A pod of hundreds of dolphins was caught on camera “stampeding” across the ocean off Dana Point on Sunday, Aug. 9, wowing spectators out at sea.
The video was taken during a whale watching charter operated by Capt. Dave’s Dolphin & Whale Watching Safari, it was described as a “remarkable encounter” with common dolphins.
Dolphin stampede behavior can be described as porpoising out of the water at a high rate of speed. Porpoising is the fastest mode of travel for dolphins because there is less resistance in the air than in water, according to the announcement.
It is not known exactly what causes common dolphins to stampede.
“It’s thought that the dolphins could be evading a predator such as orcas, racing to catch a food source, or meeting up with another pod of dolphins,” the charter operation said in an announcement of the encounter, noting the stampedes happen without warning or provocation. “They are not scared of the boat.”
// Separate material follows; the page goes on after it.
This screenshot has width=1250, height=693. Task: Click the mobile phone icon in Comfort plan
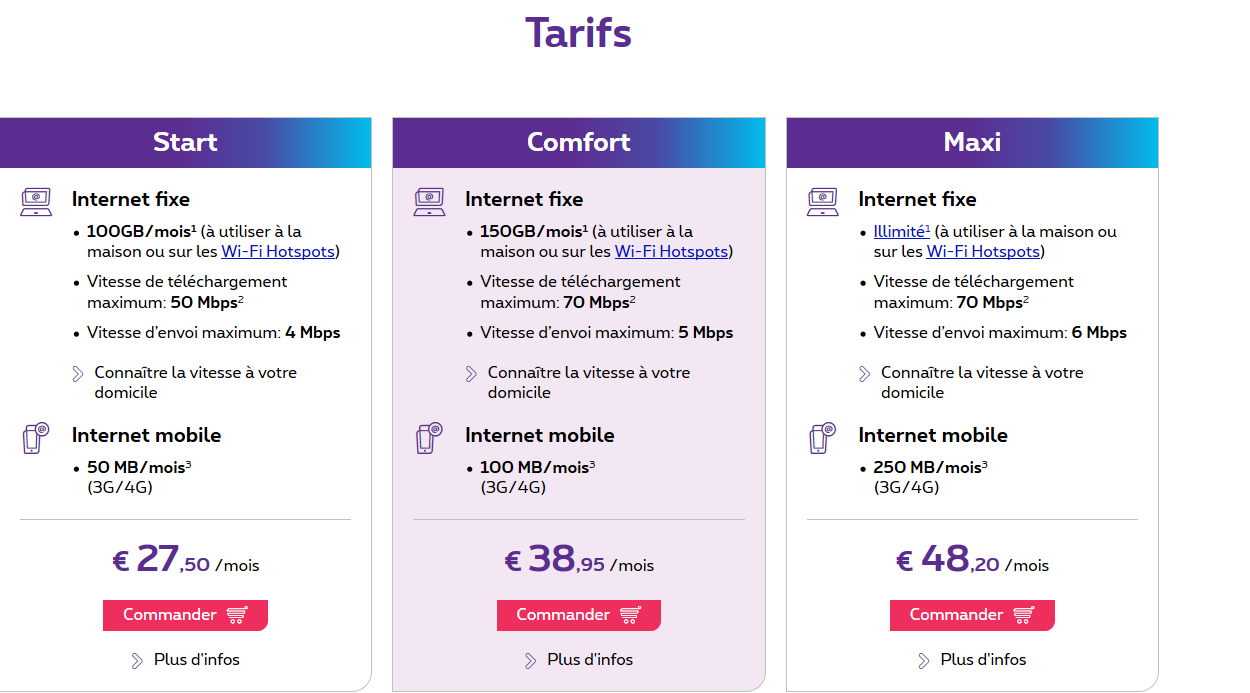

It’s not the first time stampeding behavior has been caught on camera off the Orange County coastline. A video taken off Laguna Beach last year made news worldwide and another pod doing the same behavior a few months ago caused a buzz off local waters.
Southern California has the greatest density of dolphins per square mile of anywhere else on Earth, according to Capt. Dave’s Dolphin & Whale Watching Safari, including nearly 450,000 common dolphins, the species stampeding in the video shot on Sunday. Large mega-pods that can number in herds of up to 10,000 have been spotted off the coast.